Day 9

Today

For next time

Markov Analysis and more

Day 9 slides

Memoization

Last class, a lot of you had the chance to do this exercise:

Write a function called choose that takes two integer, n and k, and returns the number of ways to choose k items from a set of n (this is also known as the number of combinations of k items from a pool of n). Your solution should be implemented recursively using Pascal’s rule.

Here is a sample solution:

def nchoosek(n, k):
    """ returns the number of combinations of size k
        that can be made from n items.

        >>> nchoosek(5,3)
        10
        >>> nchoosek(1,1)
        1
        >>> nchoosek(4,2)
        6
    """
    if k == 0:
        return 1
    if n == k:
        return 1
    return nchoosek(n - 1, k - 1) + nchoosek(n - 1, k)

if __name__ == '__main__':
    import doctest
    doctest.testmod(verbose=True)

It passes all the unit tests!!! Hooray!

Unfortunately, this code is going to be quite slow. To get a sense of it, let’s draw a tree that shows the recursive pattern of the function.

You can even visualize the call graph within Jupyter notebook using an extension. In Linux:

$ sudo apt install graphviz
$ pip install callgraph

Then within your notebook, you can draw a call graph as a function is called:

%load_ext callgraph
%callgraph nchoosek(4, 2)

As you can see, the function is recursively called multiple times with the same arguments.

In order to improve the speed of this code, we can make use of a pattern called memoization. The basic idea is to transform a recursive implementation of a function to make use of a cache (in this case a Python dictionary) that remembers all previously computed values for the function. Here’s is a skeleton of a memoized recursive function (we are being a little fast and loose with the mixing pseudo code and Python, but this should become clearer as you do a concrete example.

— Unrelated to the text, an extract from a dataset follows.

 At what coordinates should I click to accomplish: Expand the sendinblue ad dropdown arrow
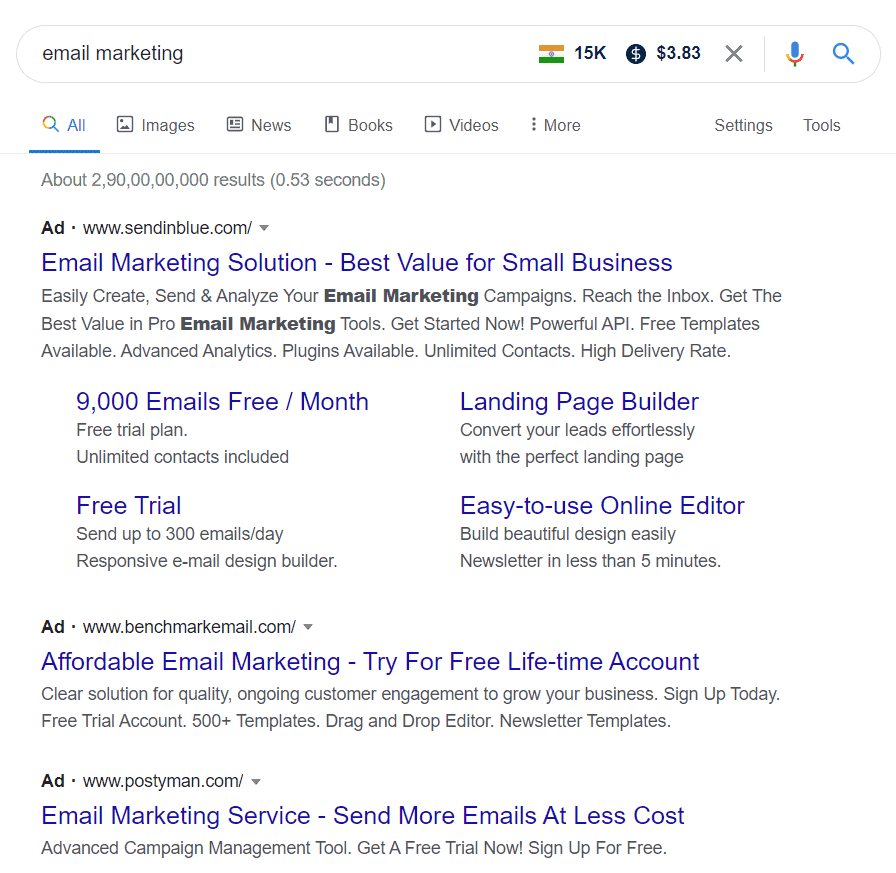(x=264, y=228)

def recursive_function(input1, input2):
    if input1, input2 is a base case:
        return base case result
    if input1, input2 is in the list of already computed answers
       return precomputed answer
    return recursive step on a smaller version of input1, input2

Exercise: Add memoization to your implementation of nchoosek (and/or levenshtein_distance) and study its impact on performance. Think Python Chapter 11.6-7 will also be helpful.

Going Beyond: Higher-Order Functions

Higher-order functions are functions that take a function as an argument and return a function as a value. This may be slightly mind-bending at first, but functions in Python are objects like everything else, so we can pass them around just as we pass ints and lists.

We’ve put together an optional Jupyter notebook that explores using higher-order functions to implement memoization. It also covers decorators, which is a Python syntax that makes it easier to apply higher-order functions.